Monday, September 22, 2008

The Angleton Property Tax Plan - Reason over Rhetoric

The Case For The Repeal of Property Taxes
  • The inability of the current system to guarantee that assessments will be uniform and equal makes it impossible for Hoosier taxpayers to have confidence in their government.
  • Property Taxes place an unacceptable burden on working and middle class families.
  • No Hoosier homeowner should ever be in danger of loosing their home (as defined as the primary place of residence) due to the inability to pay property taxes.
  • Property Tax Caps do not guarantee relief from poorly conducted assessments and the currently proposed caps (1% - 2% - 3%) are in direct opposition to the spirit of Article X of the Indiana Constitution.

Replacing The Revenue Currently Obtained

  • Current replacement plans involve the use of a combination of sales and income taxes. I hereby suggest that sales taxes are not a viable choice as part of a property tax replacement scenario. In past years, state and local sales taxes were an option as a deduction on an individual's Federal Income tax. However, this is an either/or situation. You cannot deduct both. Beginning in 2008, state and local sales taxes will not be an option. Therefore, any plan which uses a combination of sales and income taxes will leave a significant portion of the taxes paid as non-deductable. I would even go so far as to repeal the increase in the state sales tax enacted in 2007.
  • State and local income taxes are and will still be a deduction in 2008 and years to come. The best option is one based solely on income taxes. This will necessitate an increase in both the individual and corporate income tax. I do not believe in the so called "Progressive" tax schemes favored by the more "liberal" elements of our political system. All they are is a thinly disguised attempt at the redistribution of wealth. (For anyone who is interested in learning more about "progressive" tax schemes I suggest reading Karl Marx's Communist Manifesto.) Why do we constantly feel the need to punish success and hard work?
  • How much will we need to raise State Income taxes?

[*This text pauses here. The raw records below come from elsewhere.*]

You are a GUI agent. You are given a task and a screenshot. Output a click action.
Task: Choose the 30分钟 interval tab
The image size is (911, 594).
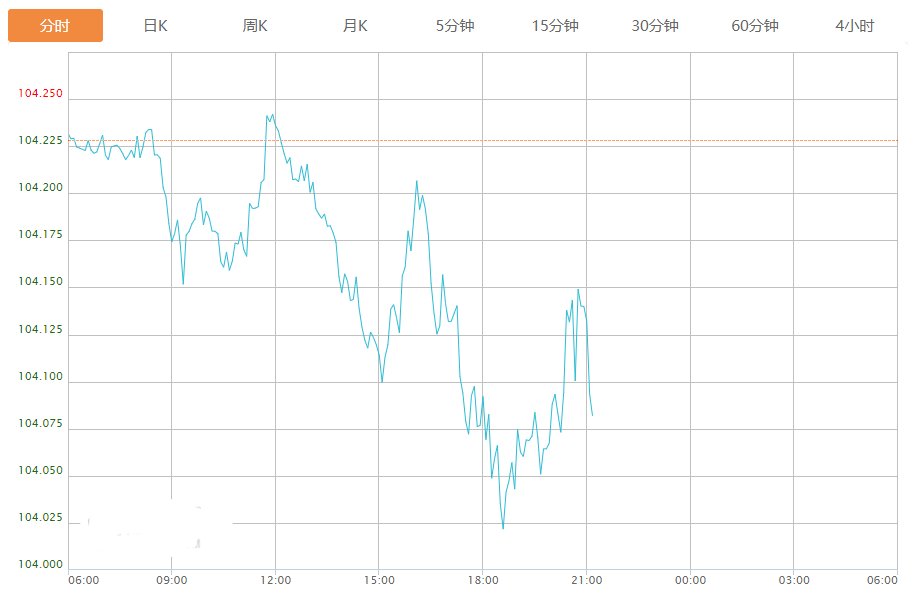click(x=655, y=26)
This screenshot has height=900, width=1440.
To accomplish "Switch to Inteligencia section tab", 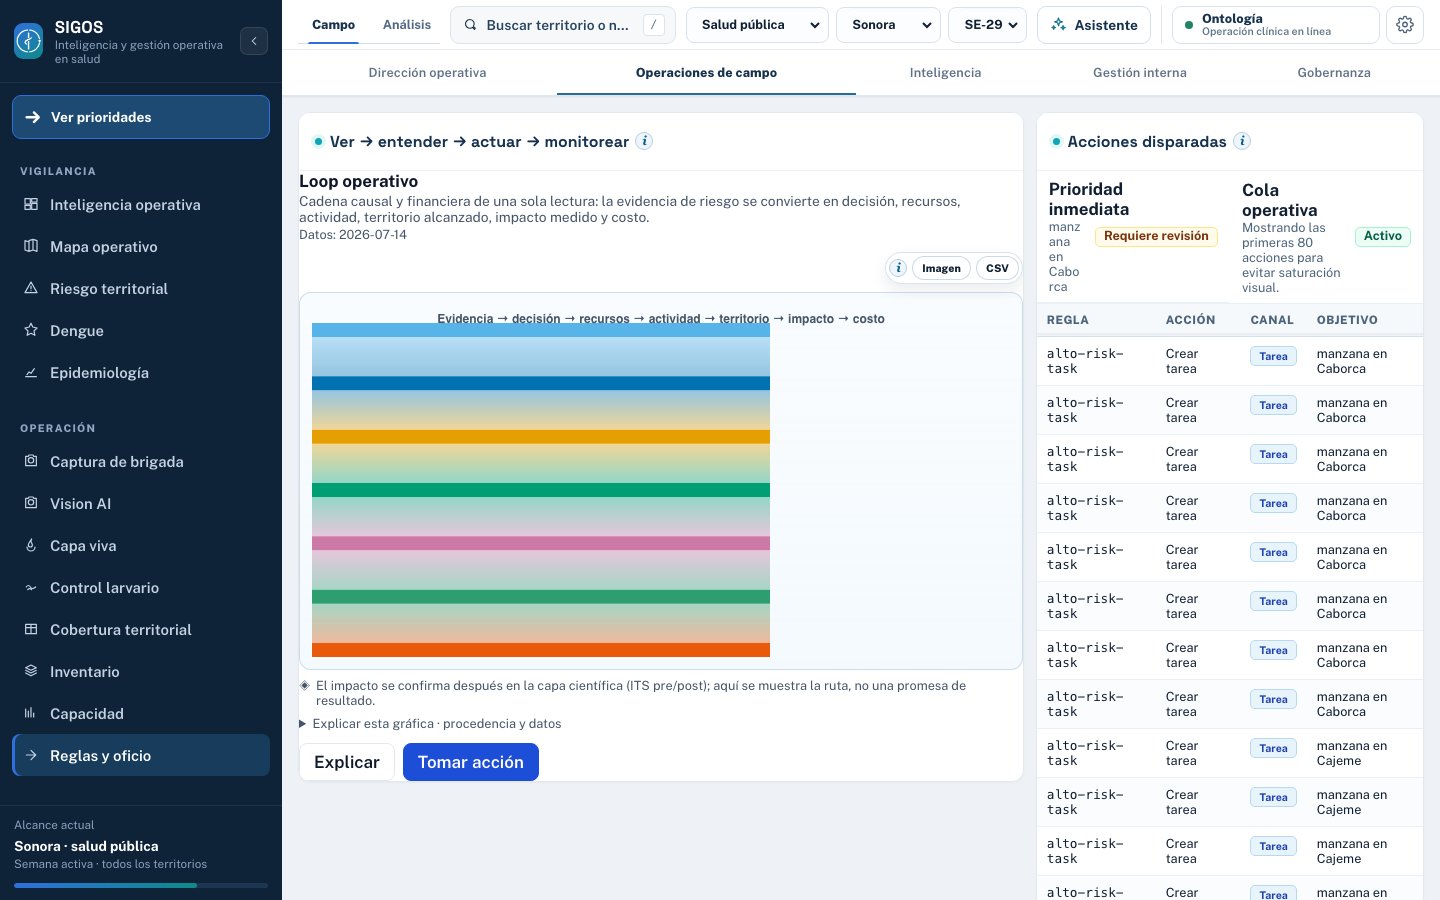I will (x=945, y=73).
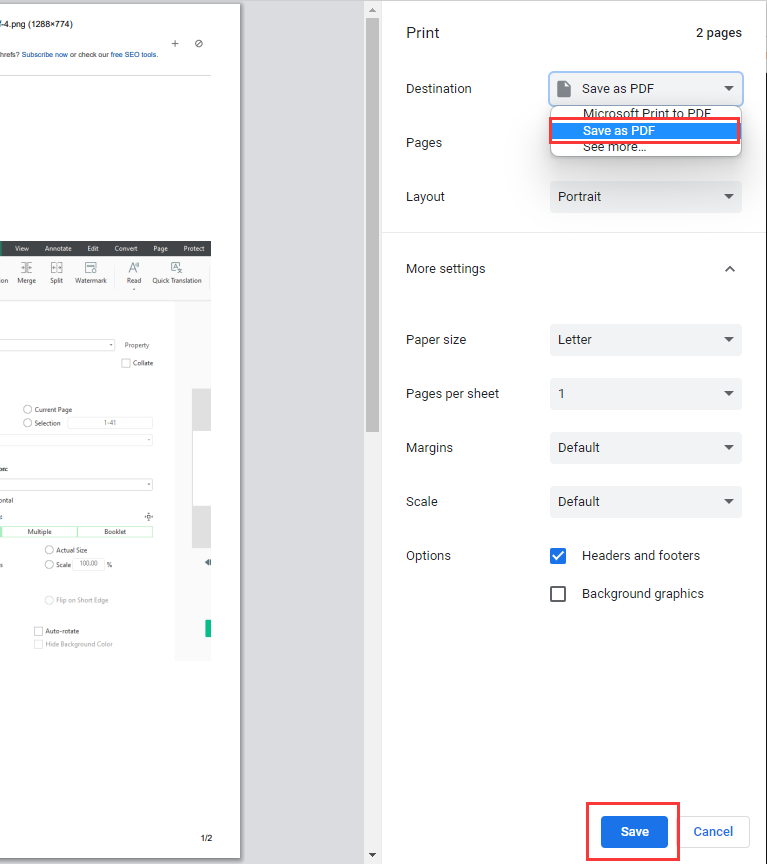Open the Paper size dropdown
The height and width of the screenshot is (864, 767).
coord(645,340)
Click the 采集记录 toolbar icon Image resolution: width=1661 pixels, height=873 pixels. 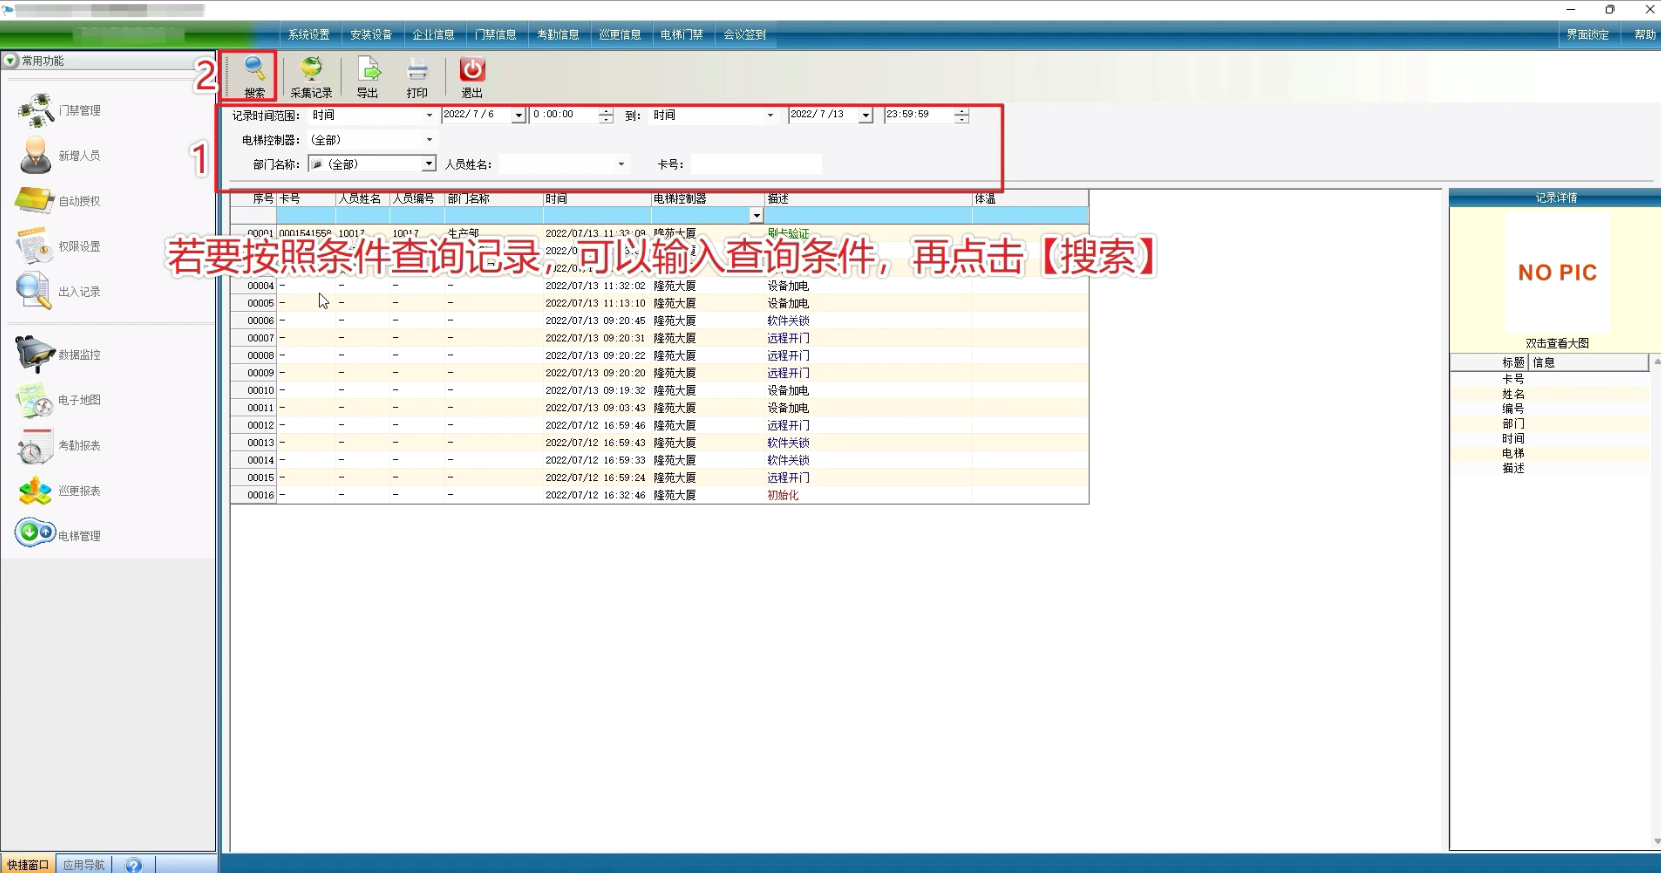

This still needs to be adequately worked out, but whatever the increase it must be uniform and equal for all of Indiana's taxpayers.
  • At present their are three basic types of local income taxes; COIT, CAGIT and CEDIT. This is two too many. We need to simplify this confusing mix of alphabet soup into one simple tax.
  • Finally, spending caps need to be enacted at both the state and local levels to control the growth of government spending.

3 comments:

Eclecticvibe said...

As to a non-progressive tax system-- I believe in rewarding hard work too. Any many people who earn a meager salary work very hard to earn that salary. Meanwhile, someone else can earn a much more substantial salary just because she has money to invest. That person never works hard at all. She simply earns money for having money. A non-progressive tax system means then hardworking, 50 hour a week laborer pays the same rate as the millionaire investor. If the laborer earns $50,000 and is taxed 10% he pays $5,000 in taxes, and brings home $45,000. The investor earns $500,000 a year, so pays 10% tax of $50,000, but brings home $450,000. The lifestyle of the laborer is much more heavily burdened by paying the same 10% rate as the millionaire. How does this reward hard work?

Timothy Maguire said...

Actually, investments get taxed through a different set of tax laws than wages. So any comparison between the two is like apples and oranges.

No, a non-progressive tax system means that the poor student that goes deeply into to debt for medical school, then works 80 hours a week as a doctor to pay those loans off, doesn't get punished for making more money than someone who decided not to go to college and works at Burger King.

Is my comment an unfair comparison? Probably. But then so was yours.

If we level the playing field for all, rather than trying to make everyone poor, then everyone can suceed.

Paul Dijak-Robinson said...

I would have to agree w/ Timothy. I have been both the factory worker and the white collar worker, and I never begrudged those who were making far more than me as it related to their tax burden. If we fundamentally buy into this argument that it is acceptable to increasingly punish the producers by taking more and more from them, we cannot but automatically cede enormous powers to those who set the level of punishment (i.e., tax rates). A tax system that punishes the producers (currently the top 5% of wage earners pay 54% of the tax burden)is nothing more than a Robin Hood, vote-buying scheme, and has no roots in a system that truly values liberty and freedom. Since when did we judge how much a person "owes" to the government by how much physical activity they have to perform to earn a living? I find that an extremely flawed argument. What if a person had to work 100 hours a week digging ditches to earn $500,000? Do we tax them at a lower rate simply because they worked hard? And what justification are we offered for a progressive tax system? For the same reason Bonnie and Clyde robbed banks--because that's where the money is.